Fevereiro 25, 2024

Migrantes angolanos representam metade dos estrangeiros que viveram em abrigos mantidos pela prefeitura da cidade brasileira de São Paulo e organizações parceiras em 2023, de acordo com os dados da Secretaria Municipal de Assistência e Desenvolvimento Social (SMADS) da Prefeitura da Câmara de São Paulo, no Brasil, citada, este domingo pela Lusa.

Os dados indicam que no ano passado foram acolhidos 6.896 estrangeiros, de 97 nacionalidades, nos abrigos públicos.

“Para se ter uma noção de como vem aumentando o fluxo migratório, especialmente de angolanos para São Paulo, no ano de 2020 tivemos o registro de 2.550 angolanos que vieram para São Paulo. Em 2022, logo após a pandemia, chegamos a 5 mil.
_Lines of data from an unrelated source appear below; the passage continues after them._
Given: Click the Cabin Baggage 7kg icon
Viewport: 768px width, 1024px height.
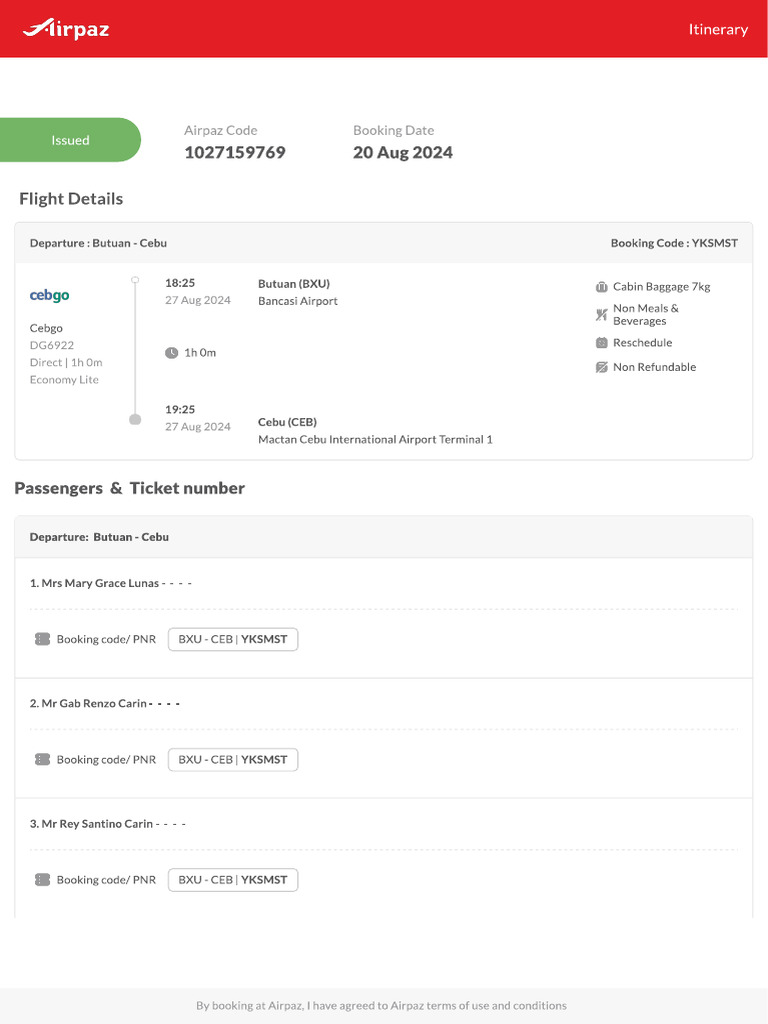Looking at the screenshot, I should (602, 287).
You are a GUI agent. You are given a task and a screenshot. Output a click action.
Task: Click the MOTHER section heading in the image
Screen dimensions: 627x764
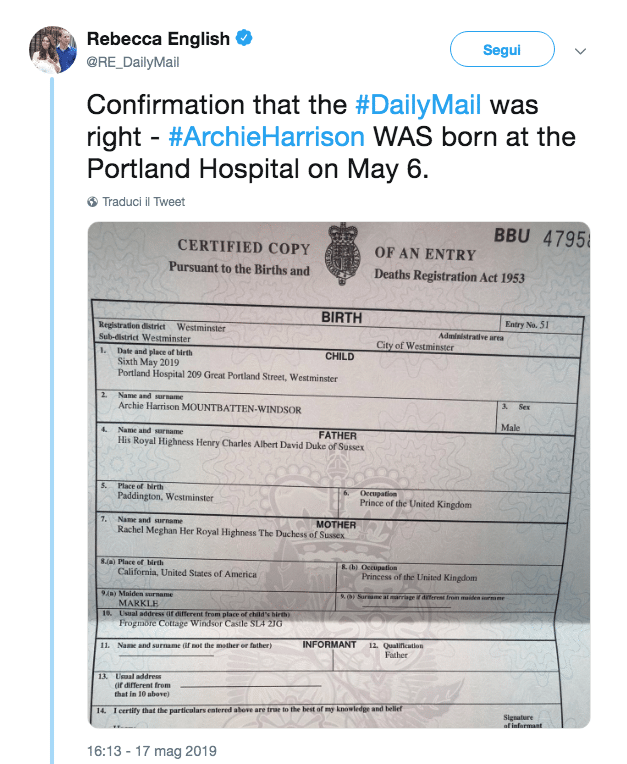coord(336,525)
Em 2023 nós chegamos a 3.390. Ou seja, é um número que vem crescendo significativamente a cada ano”, disse à Lusa o secretário de Assistência e Desenvolvimento Social de São Paulo, Carlos Bezerra Júnior.

Os dados mostram que os angolanos totalizaram pelo menos metade dos estrangeiros sem residência fixa a viver em São Paulo no ano passado e que acabaram por recorrer aos abrigos públicos em busca de um lugar para morar.